On cell resistance and immune response time lag in a model for the HIV infection

Recently, a cellular automata model has been introduced (Phys. Rev. Lett. 87 (2001) 168102) to describe the spread of the HIV infection among target cells in lymphoid tissues. The model reproduces qualitatively the entire course of the infection displaying, in particular, the two time scales that characterize its dynamics. In this work, we investigate the robustness of the model against changes in three of its parameters. Two of them are related to the resistance of the cells to get infected. The other one describes the time interval necessary to mount specific immune responses.
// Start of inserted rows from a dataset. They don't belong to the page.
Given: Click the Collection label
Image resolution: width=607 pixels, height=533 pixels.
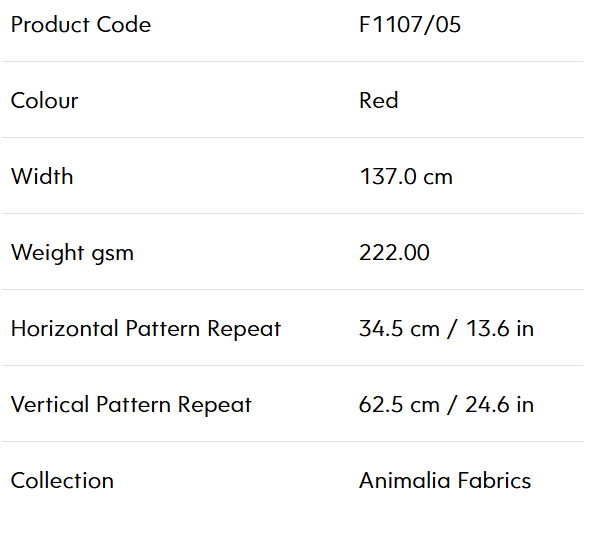Looking at the screenshot, I should (62, 481).
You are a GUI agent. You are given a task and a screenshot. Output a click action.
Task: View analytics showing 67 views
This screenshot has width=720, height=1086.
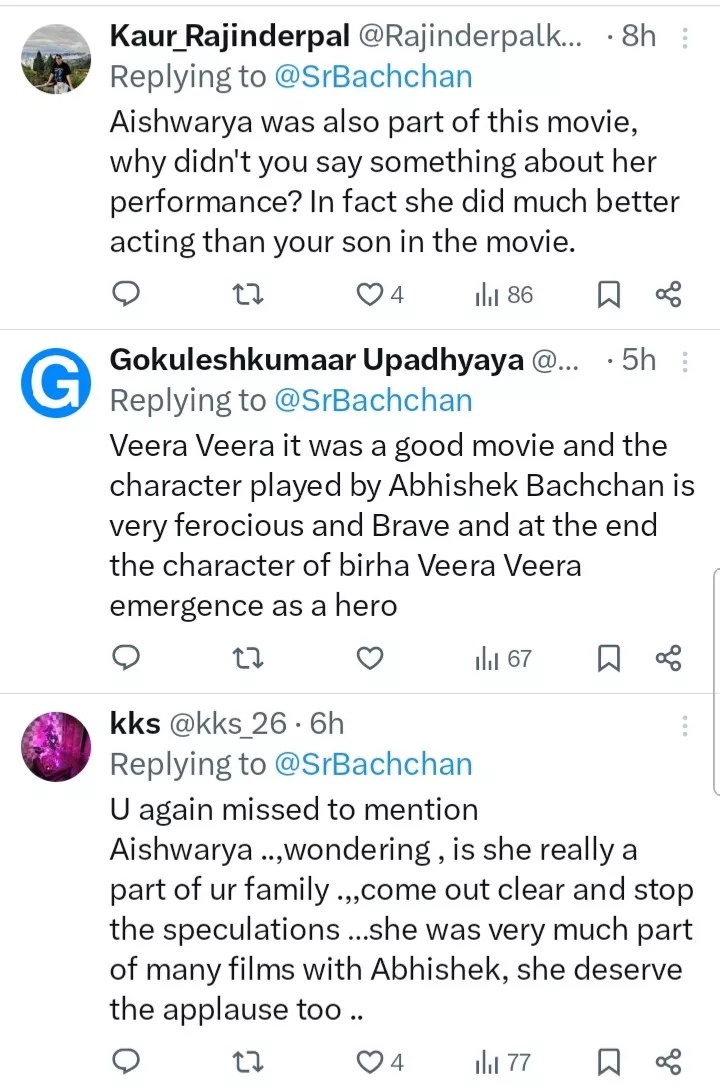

We have observed that an increase of the cell resistance, at any stage of the infection, leads to a reduction of the latency period, i.e., of the time interval between the primary infection and the onset of AIDS. However, during the early stages of the infection, when the cell resistance increase is combined with an increase in the initial concentration of infected cells, the original behavior is recovered. Therefore we find a long and a short latency regime (eight and one year long, respectively) depending on the value of the cell resistance. We have obtained, on the other hand, that changes on the parameter that describes the immune system time lag affects the time interval during which the primary infection occurs. Using different extended versions of the model, we also discuss how the two-time scale dynamics is affected when we include inhomogeneities on the cells properties, as for instance, on the cell resistance or on the time interval to mount specific immune responses.